How to test CPA projects: a detailed guide

There is still little information on how to test CPA networks, so it can be difficult for beginners to dive into them: what and how to test, what must be taken into account first, what to check alone, and what with a team. Our company has several such platforms, and we have hired testers on them more than once. And we decided to collect all our experience into a complete guide that will help testers quickly dive into such projects. My name is Masha Smirnova, I am the head of the Kokoc Group testing department, two years ago I would have been glad to find such a guide on the Internet, to be honest.

A little about CPA

CPA networks are aggregator platforms on which advertisers and webmasters agree to cooperate. The former place orders to attract users to their projects; the second – these orders are fulfilled. It is important that in the CPA model, advertisers do not pay for abstract attraction, but only for certain user actions: registration, subscription, purchase of goods, and so on.

Kokoc Group has several CPA platforms that work with different areas of business:

• Where is the Elephant? — CPA marketing platform for e-commerce

• AdvGame — platform for promoting online games;

• Rafinad — a platform for companies in the financial sector.

I will mainly show how to test CPA networks using the example “Where is the Elephant?». Firstly, because it is a large e-com platform: many users, many managers, many operations, and so on. And secondly, because there are many good testers inside who have collected a lot of information on the topic.

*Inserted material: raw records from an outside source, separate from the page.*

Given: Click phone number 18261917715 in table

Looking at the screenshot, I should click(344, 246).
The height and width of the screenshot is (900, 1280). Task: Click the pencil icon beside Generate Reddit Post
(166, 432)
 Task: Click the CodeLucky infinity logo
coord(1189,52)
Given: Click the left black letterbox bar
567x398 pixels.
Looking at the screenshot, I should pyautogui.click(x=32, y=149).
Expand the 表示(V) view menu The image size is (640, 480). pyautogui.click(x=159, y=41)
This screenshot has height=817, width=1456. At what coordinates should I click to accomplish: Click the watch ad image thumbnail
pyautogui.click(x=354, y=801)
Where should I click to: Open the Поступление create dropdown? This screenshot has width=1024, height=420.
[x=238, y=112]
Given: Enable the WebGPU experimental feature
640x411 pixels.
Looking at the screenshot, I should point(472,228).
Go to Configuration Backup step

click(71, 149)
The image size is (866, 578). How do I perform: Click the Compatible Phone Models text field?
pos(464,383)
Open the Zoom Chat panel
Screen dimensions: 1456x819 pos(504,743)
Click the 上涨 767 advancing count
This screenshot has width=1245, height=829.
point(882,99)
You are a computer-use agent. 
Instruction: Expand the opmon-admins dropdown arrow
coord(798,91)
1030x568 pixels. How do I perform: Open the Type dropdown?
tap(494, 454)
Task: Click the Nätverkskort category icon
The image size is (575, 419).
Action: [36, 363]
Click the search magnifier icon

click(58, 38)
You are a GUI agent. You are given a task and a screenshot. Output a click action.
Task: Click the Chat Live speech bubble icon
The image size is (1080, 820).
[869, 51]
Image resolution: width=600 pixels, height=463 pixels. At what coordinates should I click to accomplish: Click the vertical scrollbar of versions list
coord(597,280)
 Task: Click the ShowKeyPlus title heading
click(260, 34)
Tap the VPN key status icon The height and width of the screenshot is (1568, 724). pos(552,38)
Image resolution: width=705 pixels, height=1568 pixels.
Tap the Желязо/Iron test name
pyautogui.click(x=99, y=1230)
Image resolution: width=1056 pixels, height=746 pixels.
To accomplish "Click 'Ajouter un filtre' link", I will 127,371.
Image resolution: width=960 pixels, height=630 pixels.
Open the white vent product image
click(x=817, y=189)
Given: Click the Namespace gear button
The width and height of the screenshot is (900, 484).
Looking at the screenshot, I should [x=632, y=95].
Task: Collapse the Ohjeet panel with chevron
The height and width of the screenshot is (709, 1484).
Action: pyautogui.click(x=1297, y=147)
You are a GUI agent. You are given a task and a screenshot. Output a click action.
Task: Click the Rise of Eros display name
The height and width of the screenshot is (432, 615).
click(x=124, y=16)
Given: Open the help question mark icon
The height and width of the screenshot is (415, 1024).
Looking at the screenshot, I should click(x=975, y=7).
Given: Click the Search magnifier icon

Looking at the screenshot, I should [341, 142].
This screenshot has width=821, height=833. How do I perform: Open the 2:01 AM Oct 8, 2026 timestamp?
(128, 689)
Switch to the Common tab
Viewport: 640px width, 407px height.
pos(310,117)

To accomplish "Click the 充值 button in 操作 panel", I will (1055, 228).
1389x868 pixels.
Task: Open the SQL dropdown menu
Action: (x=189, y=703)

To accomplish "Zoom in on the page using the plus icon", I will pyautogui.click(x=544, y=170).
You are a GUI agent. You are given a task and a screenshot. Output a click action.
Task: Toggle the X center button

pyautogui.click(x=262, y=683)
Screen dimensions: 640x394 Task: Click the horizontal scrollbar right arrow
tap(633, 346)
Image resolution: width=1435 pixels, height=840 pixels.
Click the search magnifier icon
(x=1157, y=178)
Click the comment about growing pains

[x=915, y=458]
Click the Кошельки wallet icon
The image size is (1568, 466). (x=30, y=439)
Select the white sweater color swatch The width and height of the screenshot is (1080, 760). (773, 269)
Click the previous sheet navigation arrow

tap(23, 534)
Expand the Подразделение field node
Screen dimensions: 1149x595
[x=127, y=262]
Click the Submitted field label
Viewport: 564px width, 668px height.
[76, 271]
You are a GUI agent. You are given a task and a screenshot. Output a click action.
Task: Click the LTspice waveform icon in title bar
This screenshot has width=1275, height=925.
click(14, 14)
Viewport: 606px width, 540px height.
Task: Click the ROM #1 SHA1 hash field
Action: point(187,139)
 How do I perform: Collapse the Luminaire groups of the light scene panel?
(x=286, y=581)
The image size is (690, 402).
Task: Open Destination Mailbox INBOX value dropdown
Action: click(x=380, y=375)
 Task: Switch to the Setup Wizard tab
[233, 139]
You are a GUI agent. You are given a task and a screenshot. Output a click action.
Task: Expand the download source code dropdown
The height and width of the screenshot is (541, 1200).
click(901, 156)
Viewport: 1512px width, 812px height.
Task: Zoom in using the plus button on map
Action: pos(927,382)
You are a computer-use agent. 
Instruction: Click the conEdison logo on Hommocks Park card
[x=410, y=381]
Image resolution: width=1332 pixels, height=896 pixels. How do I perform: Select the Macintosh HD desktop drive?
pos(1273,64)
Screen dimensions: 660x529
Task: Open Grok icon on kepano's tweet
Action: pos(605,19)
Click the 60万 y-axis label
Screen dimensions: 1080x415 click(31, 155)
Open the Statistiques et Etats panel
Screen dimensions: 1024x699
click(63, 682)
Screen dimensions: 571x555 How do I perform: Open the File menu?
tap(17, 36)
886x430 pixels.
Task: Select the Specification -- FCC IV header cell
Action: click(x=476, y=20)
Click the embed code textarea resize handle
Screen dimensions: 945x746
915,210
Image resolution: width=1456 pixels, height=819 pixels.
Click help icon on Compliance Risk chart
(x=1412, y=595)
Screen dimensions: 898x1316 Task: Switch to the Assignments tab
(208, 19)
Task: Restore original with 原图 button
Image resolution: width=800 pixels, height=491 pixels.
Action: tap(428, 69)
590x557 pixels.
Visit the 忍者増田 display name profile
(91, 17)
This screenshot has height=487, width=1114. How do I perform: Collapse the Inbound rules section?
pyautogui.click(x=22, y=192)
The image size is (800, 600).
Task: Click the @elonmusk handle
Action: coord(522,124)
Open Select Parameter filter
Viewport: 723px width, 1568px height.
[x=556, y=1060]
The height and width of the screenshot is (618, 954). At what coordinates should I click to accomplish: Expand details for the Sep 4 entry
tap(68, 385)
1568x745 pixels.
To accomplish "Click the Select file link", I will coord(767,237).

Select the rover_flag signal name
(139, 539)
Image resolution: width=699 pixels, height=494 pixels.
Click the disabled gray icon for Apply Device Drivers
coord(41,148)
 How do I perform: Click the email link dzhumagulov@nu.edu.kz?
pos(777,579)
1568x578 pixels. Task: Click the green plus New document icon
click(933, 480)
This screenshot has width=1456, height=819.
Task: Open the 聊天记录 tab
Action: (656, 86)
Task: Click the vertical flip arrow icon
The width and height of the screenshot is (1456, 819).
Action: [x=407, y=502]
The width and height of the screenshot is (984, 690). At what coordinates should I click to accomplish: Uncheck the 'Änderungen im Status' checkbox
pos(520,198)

To understand what we are testing, we need to study the users and their operating logic

CPA networks have 4 types of users:

• advertiser – places orders on the platform;

• webmaster – fulfills these orders;

• manager – works on the CPA side and helps service clients;

• administrator – works on the CPA side, monitors the correct operation of the service.

Each of them has its own logic for using the network, its own personal accounts, and its own set of access rights. For example, an advertiser can create a company page, a manager can monitor this company, an administrator can change user settings, and so on. Therefore, the tester should not go through the chain and make sure that the service is working, but check each role: register a test user (webmaster, administrator, etc.), study what rights and restrictions are set, make sure that they are configured correctly and the conditional webmaster does not see manager tools.

What to pay attention to

For webmaster

Go through the different elements of the webmaster’s personal account, make sure that they work correctly and that the process is clear and correct.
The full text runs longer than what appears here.